WRITTEN TASK: Please swap "Frosinone" for "Empoli" in the data below and leave everything else unchanged.

MATERIAL:
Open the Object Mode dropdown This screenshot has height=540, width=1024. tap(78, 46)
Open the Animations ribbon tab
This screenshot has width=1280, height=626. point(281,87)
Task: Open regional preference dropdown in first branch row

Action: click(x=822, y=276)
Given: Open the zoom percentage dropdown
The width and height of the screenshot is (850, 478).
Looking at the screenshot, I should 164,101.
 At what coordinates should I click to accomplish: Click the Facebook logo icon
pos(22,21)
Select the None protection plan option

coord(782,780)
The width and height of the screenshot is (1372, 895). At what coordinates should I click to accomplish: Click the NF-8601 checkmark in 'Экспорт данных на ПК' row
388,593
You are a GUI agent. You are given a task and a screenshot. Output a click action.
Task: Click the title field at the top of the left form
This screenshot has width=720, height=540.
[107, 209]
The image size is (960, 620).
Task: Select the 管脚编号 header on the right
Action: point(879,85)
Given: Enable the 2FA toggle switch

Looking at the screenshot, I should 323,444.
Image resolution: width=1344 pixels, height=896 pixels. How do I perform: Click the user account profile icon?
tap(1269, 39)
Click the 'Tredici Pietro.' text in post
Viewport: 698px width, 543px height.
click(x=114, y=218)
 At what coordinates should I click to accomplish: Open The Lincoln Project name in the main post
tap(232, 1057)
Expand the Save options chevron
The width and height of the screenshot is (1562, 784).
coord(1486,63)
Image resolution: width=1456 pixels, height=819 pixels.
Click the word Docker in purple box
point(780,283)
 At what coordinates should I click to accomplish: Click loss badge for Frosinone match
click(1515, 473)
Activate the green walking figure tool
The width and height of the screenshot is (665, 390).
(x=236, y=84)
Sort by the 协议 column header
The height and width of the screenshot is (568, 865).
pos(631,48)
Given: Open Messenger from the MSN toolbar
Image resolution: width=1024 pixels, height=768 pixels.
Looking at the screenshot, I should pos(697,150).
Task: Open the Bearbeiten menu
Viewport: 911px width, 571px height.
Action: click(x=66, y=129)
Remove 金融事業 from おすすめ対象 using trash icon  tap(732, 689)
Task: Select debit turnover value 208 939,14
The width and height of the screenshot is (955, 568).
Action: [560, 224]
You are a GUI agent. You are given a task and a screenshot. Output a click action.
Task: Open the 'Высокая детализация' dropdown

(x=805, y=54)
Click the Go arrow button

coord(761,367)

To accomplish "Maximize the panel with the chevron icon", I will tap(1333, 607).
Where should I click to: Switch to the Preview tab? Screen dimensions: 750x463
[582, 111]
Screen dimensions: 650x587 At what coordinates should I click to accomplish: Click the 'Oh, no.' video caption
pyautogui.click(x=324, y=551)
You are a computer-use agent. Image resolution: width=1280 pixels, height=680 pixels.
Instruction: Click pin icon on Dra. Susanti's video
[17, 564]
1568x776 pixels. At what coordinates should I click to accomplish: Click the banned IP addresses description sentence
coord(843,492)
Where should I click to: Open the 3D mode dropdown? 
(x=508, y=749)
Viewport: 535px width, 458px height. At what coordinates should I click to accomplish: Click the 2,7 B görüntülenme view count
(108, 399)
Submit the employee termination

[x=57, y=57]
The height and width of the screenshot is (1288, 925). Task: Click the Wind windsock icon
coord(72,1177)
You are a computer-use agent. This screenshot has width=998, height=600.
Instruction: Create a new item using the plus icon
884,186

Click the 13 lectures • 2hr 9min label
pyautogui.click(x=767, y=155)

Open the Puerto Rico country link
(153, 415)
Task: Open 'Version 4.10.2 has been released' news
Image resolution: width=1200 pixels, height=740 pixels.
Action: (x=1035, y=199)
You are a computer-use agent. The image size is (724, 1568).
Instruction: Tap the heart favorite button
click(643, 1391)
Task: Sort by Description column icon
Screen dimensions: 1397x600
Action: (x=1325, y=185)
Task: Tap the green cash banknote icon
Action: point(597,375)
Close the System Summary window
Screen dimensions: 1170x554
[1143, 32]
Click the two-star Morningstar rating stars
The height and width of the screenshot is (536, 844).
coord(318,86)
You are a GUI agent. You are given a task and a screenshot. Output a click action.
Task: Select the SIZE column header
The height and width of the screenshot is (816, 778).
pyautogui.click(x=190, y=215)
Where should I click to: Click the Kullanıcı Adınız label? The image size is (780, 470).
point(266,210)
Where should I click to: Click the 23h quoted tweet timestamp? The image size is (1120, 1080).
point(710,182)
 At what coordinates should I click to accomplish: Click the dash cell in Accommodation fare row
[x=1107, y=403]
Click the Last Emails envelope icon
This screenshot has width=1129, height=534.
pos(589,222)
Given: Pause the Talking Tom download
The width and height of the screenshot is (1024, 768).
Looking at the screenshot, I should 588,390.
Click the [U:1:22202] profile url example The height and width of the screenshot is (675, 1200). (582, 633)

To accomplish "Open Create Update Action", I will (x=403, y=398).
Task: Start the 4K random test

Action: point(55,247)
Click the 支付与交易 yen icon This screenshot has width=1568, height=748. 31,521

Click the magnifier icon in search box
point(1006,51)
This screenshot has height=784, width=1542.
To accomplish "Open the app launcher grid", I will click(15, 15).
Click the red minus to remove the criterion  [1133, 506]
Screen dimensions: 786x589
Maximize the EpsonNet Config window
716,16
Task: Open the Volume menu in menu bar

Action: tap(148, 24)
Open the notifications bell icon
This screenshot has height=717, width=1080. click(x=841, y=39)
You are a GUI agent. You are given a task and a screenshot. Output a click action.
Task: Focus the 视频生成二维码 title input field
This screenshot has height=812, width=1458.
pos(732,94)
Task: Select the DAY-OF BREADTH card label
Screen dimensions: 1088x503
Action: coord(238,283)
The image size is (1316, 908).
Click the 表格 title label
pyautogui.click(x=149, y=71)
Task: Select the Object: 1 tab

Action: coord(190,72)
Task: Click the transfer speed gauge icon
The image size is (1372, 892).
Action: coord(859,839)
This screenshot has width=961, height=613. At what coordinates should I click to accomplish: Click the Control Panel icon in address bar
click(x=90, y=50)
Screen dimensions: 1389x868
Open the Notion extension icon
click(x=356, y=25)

FULL OUTPUT:
Open the Object Mode dropdown This screenshot has height=540, width=1024. tap(78, 46)
Open the Animations ribbon tab
This screenshot has width=1280, height=626. point(281,87)
Task: Open regional preference dropdown in first branch row

Action: click(x=822, y=276)
Given: Open the zoom percentage dropdown
The width and height of the screenshot is (850, 478).
Looking at the screenshot, I should 164,101.
 At what coordinates should I click to accomplish: Click the Facebook logo icon
pos(22,21)
Select the None protection plan option

coord(782,780)
The width and height of the screenshot is (1372, 895). At what coordinates should I click to accomplish: Click the NF-8601 checkmark in 'Экспорт данных на ПК' row
388,593
You are a GUI agent. You are given a task and a screenshot. Output a click action.
Task: Click the title field at the top of the left form
This screenshot has width=720, height=540.
[107, 209]
The image size is (960, 620).
Task: Select the 管脚编号 header on the right
Action: point(879,85)
Given: Enable the 2FA toggle switch

Looking at the screenshot, I should 323,444.
Image resolution: width=1344 pixels, height=896 pixels. How do I perform: Click the user account profile icon?
tap(1269, 39)
Click the 'Tredici Pietro.' text in post
Viewport: 698px width, 543px height.
click(x=114, y=218)
 At what coordinates should I click to accomplish: Open The Lincoln Project name in the main post
tap(232, 1057)
Expand the Save options chevron
The width and height of the screenshot is (1562, 784).
coord(1486,63)
Image resolution: width=1456 pixels, height=819 pixels.
Click the word Docker in purple box
point(780,283)
 At what coordinates should I click to accomplish: Click loss badge for Empoli match
click(1515, 473)
Activate the green walking figure tool
The width and height of the screenshot is (665, 390).
(x=236, y=84)
Sort by the 协议 column header
The height and width of the screenshot is (568, 865).
pos(631,48)
Given: Open Messenger from the MSN toolbar
Image resolution: width=1024 pixels, height=768 pixels.
Looking at the screenshot, I should pos(697,150).
Task: Open the Bearbeiten menu
Viewport: 911px width, 571px height.
Action: click(x=66, y=129)
Remove 金融事業 from おすすめ対象 using trash icon  tap(732, 689)
Task: Select debit turnover value 208 939,14
The width and height of the screenshot is (955, 568).
Action: [560, 224]
You are a GUI agent. You are given a task and a screenshot. Output a click action.
Task: Open the 'Высокая детализация' dropdown

(x=805, y=54)
Click the Go arrow button

coord(761,367)

To accomplish "Maximize the panel with the chevron icon", I will tap(1333, 607).
Where should I click to: Switch to the Preview tab? Screen dimensions: 750x463
[582, 111]
Screen dimensions: 650x587 At what coordinates should I click to accomplish: Click the 'Oh, no.' video caption
pyautogui.click(x=324, y=551)
You are a computer-use agent. Image resolution: width=1280 pixels, height=680 pixels.
Instruction: Click pin icon on Dra. Susanti's video
[17, 564]
1568x776 pixels. At what coordinates should I click to accomplish: Click the banned IP addresses description sentence
coord(843,492)
Where should I click to: Open the 3D mode dropdown? 
(x=508, y=749)
Viewport: 535px width, 458px height. At what coordinates should I click to accomplish: Click the 2,7 B görüntülenme view count
(108, 399)
Submit the employee termination

[x=57, y=57]
The height and width of the screenshot is (1288, 925). Task: Click the Wind windsock icon
coord(72,1177)
You are a computer-use agent. This screenshot has width=998, height=600.
Instruction: Create a new item using the plus icon
884,186

Click the 13 lectures • 2hr 9min label
pyautogui.click(x=767, y=155)

Open the Puerto Rico country link
(153, 415)
Task: Open 'Version 4.10.2 has been released' news
Image resolution: width=1200 pixels, height=740 pixels.
Action: (x=1035, y=199)
You are a computer-use agent. The image size is (724, 1568).
Instruction: Tap the heart favorite button
click(643, 1391)
Task: Sort by Description column icon
Screen dimensions: 1397x600
Action: (x=1325, y=185)
Task: Tap the green cash banknote icon
Action: point(597,375)
Close the System Summary window
Screen dimensions: 1170x554
[1143, 32]
Click the two-star Morningstar rating stars
The height and width of the screenshot is (536, 844).
coord(318,86)
You are a GUI agent. You are given a task and a screenshot. Output a click action.
Task: Select the SIZE column header
The height and width of the screenshot is (816, 778).
pyautogui.click(x=190, y=215)
Where should I click to: Click the Kullanıcı Adınız label? The image size is (780, 470).
point(266,210)
Where should I click to: Click the 23h quoted tweet timestamp? The image size is (1120, 1080).
point(710,182)
 At what coordinates should I click to accomplish: Click the dash cell in Accommodation fare row
[x=1107, y=403]
Click the Last Emails envelope icon
This screenshot has width=1129, height=534.
pos(589,222)
Given: Pause the Talking Tom download
The width and height of the screenshot is (1024, 768).
Looking at the screenshot, I should 588,390.
Click the [U:1:22202] profile url example The height and width of the screenshot is (675, 1200). (582, 633)

To accomplish "Open Create Update Action", I will (x=403, y=398).
Task: Start the 4K random test

Action: point(55,247)
Click the 支付与交易 yen icon This screenshot has width=1568, height=748. 31,521

Click the magnifier icon in search box
point(1006,51)
This screenshot has height=784, width=1542.
To accomplish "Open the app launcher grid", I will click(15, 15).
Click the red minus to remove the criterion  [1133, 506]
Screen dimensions: 786x589
Maximize the EpsonNet Config window
716,16
Task: Open the Volume menu in menu bar

Action: tap(148, 24)
Open the notifications bell icon
This screenshot has height=717, width=1080. click(x=841, y=39)
You are a GUI agent. You are given a task and a screenshot. Output a click action.
Task: Focus the 视频生成二维码 title input field
This screenshot has height=812, width=1458.
pos(732,94)
Task: Select the DAY-OF BREADTH card label
Screen dimensions: 1088x503
Action: coord(238,283)
The image size is (1316, 908).
Click the 表格 title label
pyautogui.click(x=149, y=71)
Task: Select the Object: 1 tab

Action: coord(190,72)
Task: Click the transfer speed gauge icon
The image size is (1372, 892).
Action: coord(859,839)
This screenshot has width=961, height=613. At what coordinates should I click to accomplish: Click the Control Panel icon in address bar
click(x=90, y=50)
Screen dimensions: 1389x868
Open the Notion extension icon
click(x=356, y=25)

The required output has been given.